Comment by boc

2 months ago

LLMs can research what a tool does before calling it though - they'll sniff that one out pretty quick.

I think the better route is to be honest and say that database integrity is a primary foundation of the company, there's no task worth pursuing that would require touching the database, specifically ask it to think hard before doing anything that gets close to the production data, etc.

I run a much lower-stakes version where an LLM has a key that can delete a valuable product database if it were so inclined. I've built a strong framework around how and when destructive edits can be made (they cannot), but specifically I say that any of these destructive commands (DROP, -rm, etc) need to be handed to the user to implement. Between that framework and claude code via CLI, it's very cautious about running anything that writes to the database, and the new claude plan permissions system is pretty aggressive about reviewing any proposed action, even if I've given it blanket permission otherwise.

I've tested it a few times by telling it to go ahead, "I give you permission", but it still gets stopped by the global claude safety/permissions layer in opus 4.7. IMO it's pretty robust.

Food for thought.

10 comments

boc

not_kurt_godel 2 months ago

> specifically ask it to think hard before doing anything that gets close to the production data

This is recklessly negligent and I would personally not tolerate a coworker or report doing it. What's next, sending long-lived access tokens out over email and asking pretty please for nobody to cc/forward?

boc 2 months ago
As described, there are other failsafes as well. The ultimate being that I keep all code version-controlled, and all databases snapshotted offsite daily/hourly and can rebuild them from a complete delete in fewer than X min.
My broader point is that LLMs are going to need access to these keys whether we like it or not, and until we get extremely scoped API permissions (which would make a ton of sense, but most services aren't there), you have to live a bit on the edge to move quickly.
- not_kurt_godel 2 months ago
  
  > The ultimate being that I keep all code version-controlled, and all databases snapshotted offsite daily/hourly and can rebuild them from a complete delete in fewer than X min.
  Mitigation is good, but what's preventing your sudo-privileged LLM from disabling/corrupting/deleting on-site backups either directly or by proxy via access to the DB and code that writes to it?
  
  3 replies →

kamaal 2 months ago

>>LLMs can research what a tool does before calling it though

Thats stretching the definition of 'research', it basically checks if the texts are close enough.

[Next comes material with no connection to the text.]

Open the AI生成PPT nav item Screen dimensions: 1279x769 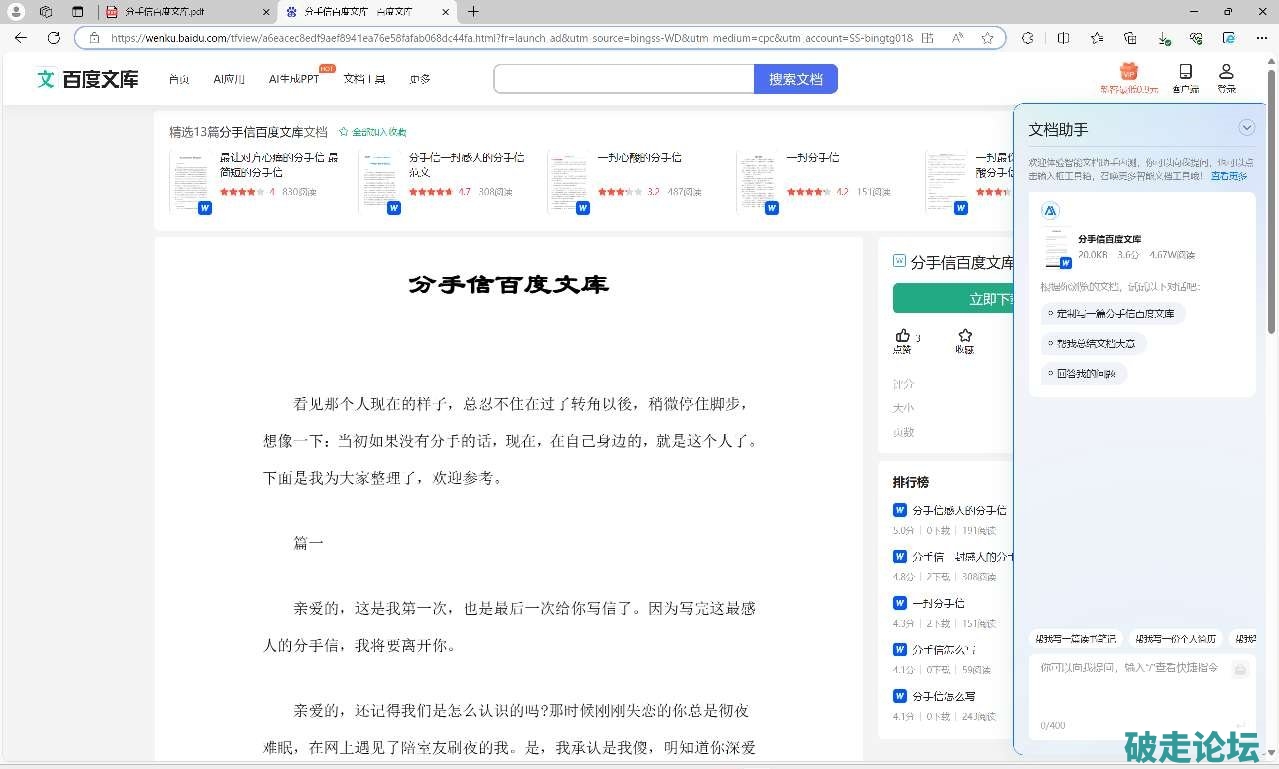click(294, 79)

Delete can occur in various contexts, including safe contexts. It simply checks if a close enough match is available and executes. It doesn't know if what it is doing is safe.

Unfortunately a wide variety of such unsafe behaviours can show up. I'd even say for someone that does things without understanding them. Any write operation of any kind can be deemed unsafe.

EagnaIonat 2 months ago

> specifically ask it to think hard before doing anything that gets close to the production data, etc.

Standard rule is you never let your developers at the production instance. So I can't see why an LLM would get a break.

Jean-Papoulos 2 months ago

"I've put enough safety around the bomb that the bomb is worth using. The other people that exploded just didn't have enough safety but I do !"

boc 2 months ago

More like, I expect this bomb can explode, so I've built contingency plans around it because the cost of not using the tooling is much higher than having downtime for my specific use-case.